> [Exercise task] Turn the items below into a JSON list of strings with one string per line, skipping blank lines. Leave the pictures out of your answer.

[Screen-element location records]
+++
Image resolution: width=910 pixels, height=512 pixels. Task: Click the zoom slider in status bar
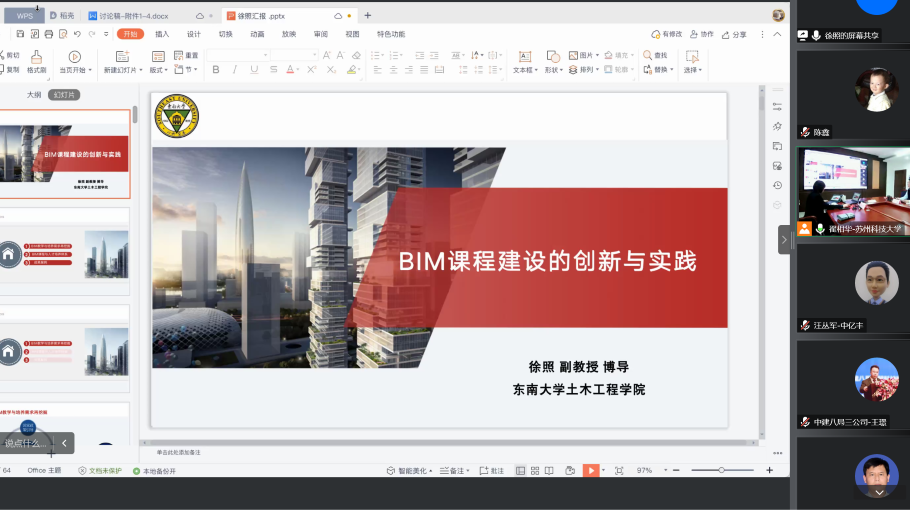point(722,470)
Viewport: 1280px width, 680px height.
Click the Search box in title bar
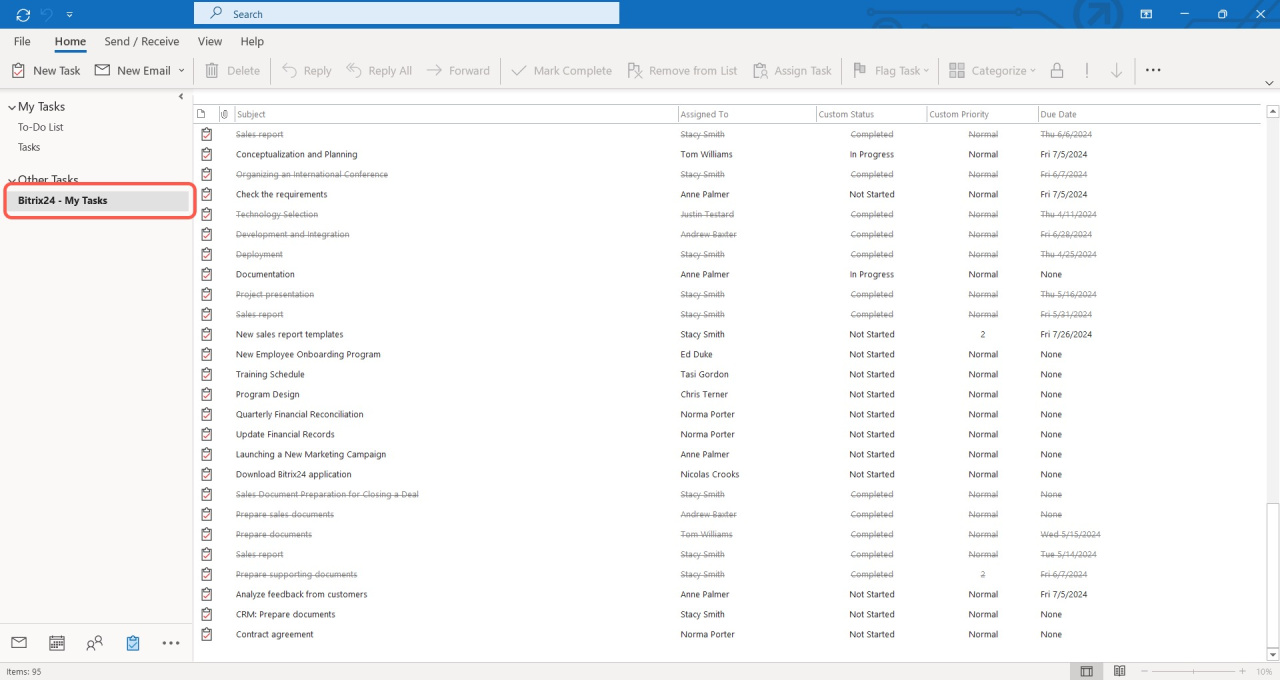pyautogui.click(x=406, y=14)
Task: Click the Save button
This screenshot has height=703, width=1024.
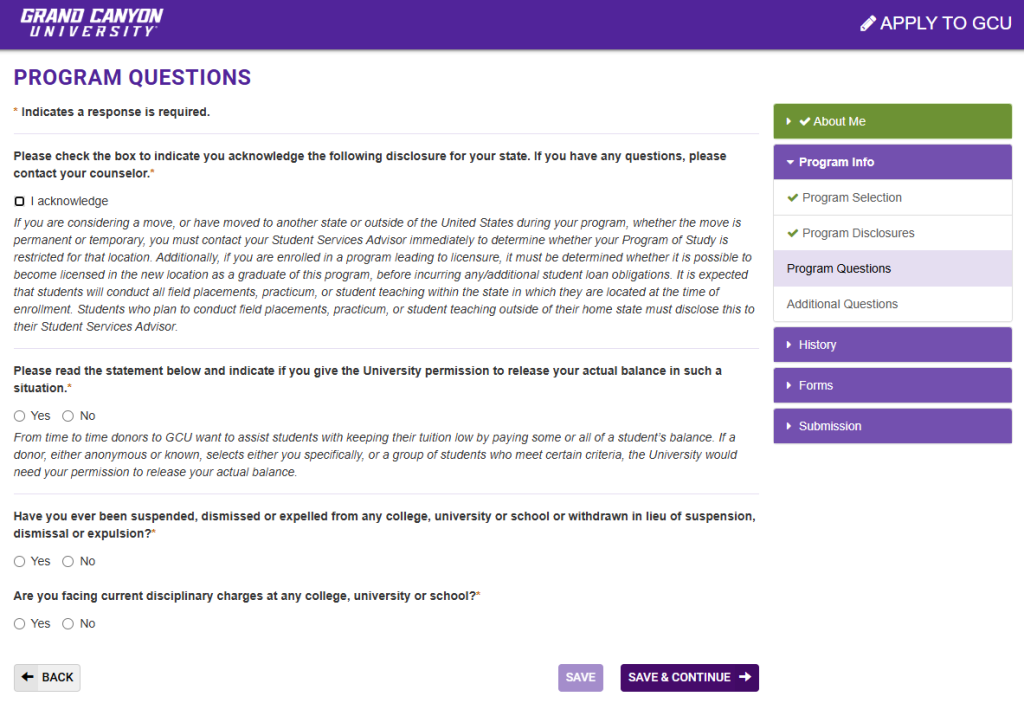Action: click(x=580, y=677)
+++
> [Task answer]
[
  "Image resolution: width=910 pixels, height=512 pixels. Task: Click the zoom slider in status bar",
  "point(722,470)",
  "Viewport: 1280px width, 680px height.",
  "Click the Search box in title bar",
  "pyautogui.click(x=406, y=14)",
  "Task: Click the Save button",
  "This screenshot has height=703, width=1024.",
  "Action: click(x=580, y=677)"
]